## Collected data
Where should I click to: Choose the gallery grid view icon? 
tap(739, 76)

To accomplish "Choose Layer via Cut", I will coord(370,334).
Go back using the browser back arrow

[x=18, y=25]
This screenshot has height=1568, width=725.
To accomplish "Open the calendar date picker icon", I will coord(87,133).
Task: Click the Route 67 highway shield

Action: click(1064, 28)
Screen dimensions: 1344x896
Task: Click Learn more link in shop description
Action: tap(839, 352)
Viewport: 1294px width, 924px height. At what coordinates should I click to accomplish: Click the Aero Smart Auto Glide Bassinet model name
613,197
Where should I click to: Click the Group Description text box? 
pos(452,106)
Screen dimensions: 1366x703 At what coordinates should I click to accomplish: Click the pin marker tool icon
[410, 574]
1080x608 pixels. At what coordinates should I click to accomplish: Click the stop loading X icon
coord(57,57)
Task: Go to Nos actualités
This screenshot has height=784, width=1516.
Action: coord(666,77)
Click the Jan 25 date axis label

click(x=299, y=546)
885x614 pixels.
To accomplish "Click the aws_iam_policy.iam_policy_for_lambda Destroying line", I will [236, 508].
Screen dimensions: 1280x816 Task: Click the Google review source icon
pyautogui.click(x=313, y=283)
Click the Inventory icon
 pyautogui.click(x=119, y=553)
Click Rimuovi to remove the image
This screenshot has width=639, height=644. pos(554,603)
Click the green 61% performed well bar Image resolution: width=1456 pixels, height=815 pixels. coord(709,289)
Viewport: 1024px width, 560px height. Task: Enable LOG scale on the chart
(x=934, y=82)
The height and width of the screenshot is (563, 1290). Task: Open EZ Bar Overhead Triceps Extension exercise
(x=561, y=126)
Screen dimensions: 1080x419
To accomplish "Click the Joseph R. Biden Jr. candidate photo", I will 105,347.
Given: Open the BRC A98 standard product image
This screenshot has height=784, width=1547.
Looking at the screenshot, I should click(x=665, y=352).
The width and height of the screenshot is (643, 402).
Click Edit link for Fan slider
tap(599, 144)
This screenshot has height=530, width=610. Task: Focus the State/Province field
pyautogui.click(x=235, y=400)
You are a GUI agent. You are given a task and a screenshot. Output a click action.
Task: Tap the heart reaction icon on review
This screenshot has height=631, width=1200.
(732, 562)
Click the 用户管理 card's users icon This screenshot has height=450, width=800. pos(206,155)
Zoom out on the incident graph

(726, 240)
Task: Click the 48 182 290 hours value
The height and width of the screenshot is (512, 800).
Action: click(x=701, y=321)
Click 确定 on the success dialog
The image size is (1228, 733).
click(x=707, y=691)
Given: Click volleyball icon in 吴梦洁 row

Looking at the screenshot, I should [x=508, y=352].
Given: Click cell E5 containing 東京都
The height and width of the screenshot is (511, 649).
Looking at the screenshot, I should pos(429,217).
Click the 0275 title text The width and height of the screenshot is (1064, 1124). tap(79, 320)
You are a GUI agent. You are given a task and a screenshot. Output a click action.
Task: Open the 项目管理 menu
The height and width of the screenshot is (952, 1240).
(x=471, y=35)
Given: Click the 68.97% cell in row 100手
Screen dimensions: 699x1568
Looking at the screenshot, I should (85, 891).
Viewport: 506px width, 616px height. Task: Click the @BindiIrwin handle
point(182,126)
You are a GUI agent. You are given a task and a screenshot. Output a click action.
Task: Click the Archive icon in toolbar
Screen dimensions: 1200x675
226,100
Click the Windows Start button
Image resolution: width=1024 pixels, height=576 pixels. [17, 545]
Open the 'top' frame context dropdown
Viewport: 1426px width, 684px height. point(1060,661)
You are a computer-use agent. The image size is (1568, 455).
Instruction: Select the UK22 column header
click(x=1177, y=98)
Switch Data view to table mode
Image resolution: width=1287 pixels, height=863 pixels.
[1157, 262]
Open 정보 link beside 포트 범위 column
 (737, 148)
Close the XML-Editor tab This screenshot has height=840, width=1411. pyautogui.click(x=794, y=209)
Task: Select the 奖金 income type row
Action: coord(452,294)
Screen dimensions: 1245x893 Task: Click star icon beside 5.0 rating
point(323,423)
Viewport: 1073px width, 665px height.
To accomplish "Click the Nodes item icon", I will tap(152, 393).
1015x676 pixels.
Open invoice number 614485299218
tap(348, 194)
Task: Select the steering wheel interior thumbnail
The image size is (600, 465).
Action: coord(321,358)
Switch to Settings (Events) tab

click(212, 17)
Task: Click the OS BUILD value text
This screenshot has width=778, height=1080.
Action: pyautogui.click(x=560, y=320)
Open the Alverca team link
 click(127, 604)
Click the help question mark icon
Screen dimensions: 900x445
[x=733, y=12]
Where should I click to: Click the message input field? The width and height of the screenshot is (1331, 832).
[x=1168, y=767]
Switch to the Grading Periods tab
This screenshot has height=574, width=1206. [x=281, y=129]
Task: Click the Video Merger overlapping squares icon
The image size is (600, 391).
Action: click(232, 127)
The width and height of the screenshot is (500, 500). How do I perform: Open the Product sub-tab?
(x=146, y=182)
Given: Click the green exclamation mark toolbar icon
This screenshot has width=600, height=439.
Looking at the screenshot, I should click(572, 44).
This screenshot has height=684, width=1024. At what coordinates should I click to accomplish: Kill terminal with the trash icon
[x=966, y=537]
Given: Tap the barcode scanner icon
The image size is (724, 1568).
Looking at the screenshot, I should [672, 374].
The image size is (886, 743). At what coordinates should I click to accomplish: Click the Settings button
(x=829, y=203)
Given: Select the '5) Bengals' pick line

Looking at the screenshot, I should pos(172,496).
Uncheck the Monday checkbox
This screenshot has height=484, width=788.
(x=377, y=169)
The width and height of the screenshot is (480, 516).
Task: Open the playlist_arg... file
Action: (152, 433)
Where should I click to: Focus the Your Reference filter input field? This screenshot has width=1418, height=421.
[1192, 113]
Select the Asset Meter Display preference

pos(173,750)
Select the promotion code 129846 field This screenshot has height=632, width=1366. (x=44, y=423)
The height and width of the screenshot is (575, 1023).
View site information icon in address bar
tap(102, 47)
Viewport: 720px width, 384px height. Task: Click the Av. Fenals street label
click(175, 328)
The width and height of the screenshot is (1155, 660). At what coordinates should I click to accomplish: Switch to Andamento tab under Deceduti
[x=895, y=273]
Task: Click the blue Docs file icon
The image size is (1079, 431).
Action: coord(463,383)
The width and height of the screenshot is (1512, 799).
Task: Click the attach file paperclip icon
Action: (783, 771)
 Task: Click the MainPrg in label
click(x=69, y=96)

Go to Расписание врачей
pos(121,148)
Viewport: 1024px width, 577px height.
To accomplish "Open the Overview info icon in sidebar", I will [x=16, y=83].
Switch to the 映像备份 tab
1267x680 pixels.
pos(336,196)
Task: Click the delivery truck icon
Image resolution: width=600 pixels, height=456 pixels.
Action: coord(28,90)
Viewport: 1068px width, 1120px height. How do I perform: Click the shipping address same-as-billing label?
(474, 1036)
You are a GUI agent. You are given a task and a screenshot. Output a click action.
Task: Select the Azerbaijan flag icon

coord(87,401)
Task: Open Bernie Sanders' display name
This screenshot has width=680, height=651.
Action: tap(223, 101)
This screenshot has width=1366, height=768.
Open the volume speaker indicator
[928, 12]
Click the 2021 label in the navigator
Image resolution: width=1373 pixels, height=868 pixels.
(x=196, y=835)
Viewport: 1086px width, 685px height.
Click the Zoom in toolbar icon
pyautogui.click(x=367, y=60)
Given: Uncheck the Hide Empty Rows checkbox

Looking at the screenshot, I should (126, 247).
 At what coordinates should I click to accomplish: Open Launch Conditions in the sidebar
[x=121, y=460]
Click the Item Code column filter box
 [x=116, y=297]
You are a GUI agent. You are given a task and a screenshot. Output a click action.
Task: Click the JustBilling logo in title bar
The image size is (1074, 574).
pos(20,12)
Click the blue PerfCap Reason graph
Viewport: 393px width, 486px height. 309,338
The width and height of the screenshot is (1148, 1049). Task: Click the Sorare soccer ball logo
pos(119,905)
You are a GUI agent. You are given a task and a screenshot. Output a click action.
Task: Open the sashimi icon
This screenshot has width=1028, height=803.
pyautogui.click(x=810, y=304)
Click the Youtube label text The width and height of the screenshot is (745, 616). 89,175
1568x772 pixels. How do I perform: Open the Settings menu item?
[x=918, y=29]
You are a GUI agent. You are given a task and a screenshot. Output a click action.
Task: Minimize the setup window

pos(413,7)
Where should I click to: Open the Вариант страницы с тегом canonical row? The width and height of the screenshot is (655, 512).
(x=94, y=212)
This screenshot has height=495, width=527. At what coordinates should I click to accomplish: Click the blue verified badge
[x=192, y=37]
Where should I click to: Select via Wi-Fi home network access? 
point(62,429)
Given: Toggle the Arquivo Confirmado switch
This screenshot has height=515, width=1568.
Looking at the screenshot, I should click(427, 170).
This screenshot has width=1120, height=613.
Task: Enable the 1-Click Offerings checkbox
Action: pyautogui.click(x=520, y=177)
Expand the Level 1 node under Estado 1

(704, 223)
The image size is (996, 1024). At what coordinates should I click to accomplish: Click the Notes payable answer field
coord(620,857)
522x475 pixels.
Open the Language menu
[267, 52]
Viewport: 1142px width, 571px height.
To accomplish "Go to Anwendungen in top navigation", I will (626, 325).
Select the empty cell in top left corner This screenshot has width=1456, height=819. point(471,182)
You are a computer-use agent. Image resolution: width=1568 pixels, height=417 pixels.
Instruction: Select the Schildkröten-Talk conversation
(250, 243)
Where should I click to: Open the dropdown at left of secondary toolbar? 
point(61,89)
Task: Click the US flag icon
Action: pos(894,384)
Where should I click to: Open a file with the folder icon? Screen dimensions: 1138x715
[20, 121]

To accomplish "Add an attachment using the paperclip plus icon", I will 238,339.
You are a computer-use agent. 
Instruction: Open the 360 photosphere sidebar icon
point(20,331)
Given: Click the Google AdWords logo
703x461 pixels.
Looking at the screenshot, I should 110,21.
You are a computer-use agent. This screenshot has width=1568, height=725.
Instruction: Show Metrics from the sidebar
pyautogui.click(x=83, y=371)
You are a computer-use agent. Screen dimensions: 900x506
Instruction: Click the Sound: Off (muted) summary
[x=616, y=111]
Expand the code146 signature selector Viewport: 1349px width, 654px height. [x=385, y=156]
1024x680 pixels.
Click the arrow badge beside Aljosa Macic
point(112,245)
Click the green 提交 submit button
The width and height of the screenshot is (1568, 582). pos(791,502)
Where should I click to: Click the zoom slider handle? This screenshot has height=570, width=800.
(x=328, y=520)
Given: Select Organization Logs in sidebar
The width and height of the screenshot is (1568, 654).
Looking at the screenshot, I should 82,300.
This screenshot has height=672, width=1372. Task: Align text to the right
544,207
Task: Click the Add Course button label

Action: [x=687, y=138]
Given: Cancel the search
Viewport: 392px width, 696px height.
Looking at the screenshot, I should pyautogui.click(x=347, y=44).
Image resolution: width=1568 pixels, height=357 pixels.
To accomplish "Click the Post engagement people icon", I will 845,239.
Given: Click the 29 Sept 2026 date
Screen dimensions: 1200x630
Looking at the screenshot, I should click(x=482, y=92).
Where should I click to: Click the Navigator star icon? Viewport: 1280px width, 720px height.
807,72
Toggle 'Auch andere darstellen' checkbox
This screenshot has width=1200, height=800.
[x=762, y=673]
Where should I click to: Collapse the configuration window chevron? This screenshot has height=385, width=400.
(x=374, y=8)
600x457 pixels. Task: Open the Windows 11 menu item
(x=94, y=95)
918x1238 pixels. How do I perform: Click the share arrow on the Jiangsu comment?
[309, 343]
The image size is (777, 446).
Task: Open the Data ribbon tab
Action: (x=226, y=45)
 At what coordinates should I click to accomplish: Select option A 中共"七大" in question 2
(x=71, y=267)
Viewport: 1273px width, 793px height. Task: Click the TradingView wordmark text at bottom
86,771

## TASK DIRECTIONS
Set down exactly, and only, the lines from the one with "Click the arrow badge beside Aljosa Macic" to the final line of the data.

## WRITTEN SOLUTION
Click the arrow badge beside Aljosa Macic
point(112,245)
Click the green 提交 submit button
The width and height of the screenshot is (1568, 582). pos(791,502)
Where should I click to: Click the zoom slider handle? This screenshot has height=570, width=800.
(x=328, y=520)
Given: Select Organization Logs in sidebar
The width and height of the screenshot is (1568, 654).
Looking at the screenshot, I should 82,300.
This screenshot has height=672, width=1372. Task: Align text to the right
544,207
Task: Click the Add Course button label

Action: [x=687, y=138]
Given: Cancel the search
Viewport: 392px width, 696px height.
Looking at the screenshot, I should pyautogui.click(x=347, y=44).
Image resolution: width=1568 pixels, height=357 pixels.
To accomplish "Click the Post engagement people icon", I will 845,239.
Given: Click the 29 Sept 2026 date
Screen dimensions: 1200x630
Looking at the screenshot, I should click(x=482, y=92).
Where should I click to: Click the Navigator star icon? Viewport: 1280px width, 720px height.
807,72
Toggle 'Auch andere darstellen' checkbox
This screenshot has width=1200, height=800.
[x=762, y=673]
Where should I click to: Collapse the configuration window chevron? This screenshot has height=385, width=400.
(x=374, y=8)
600x457 pixels. Task: Open the Windows 11 menu item
(x=94, y=95)
918x1238 pixels. How do I perform: Click the share arrow on the Jiangsu comment?
[309, 343]
The image size is (777, 446).
Task: Open the Data ribbon tab
Action: (x=226, y=45)
 At what coordinates should I click to accomplish: Select option A 中共"七大" in question 2
(x=71, y=267)
Viewport: 1273px width, 793px height. Task: Click the TradingView wordmark text at bottom
86,771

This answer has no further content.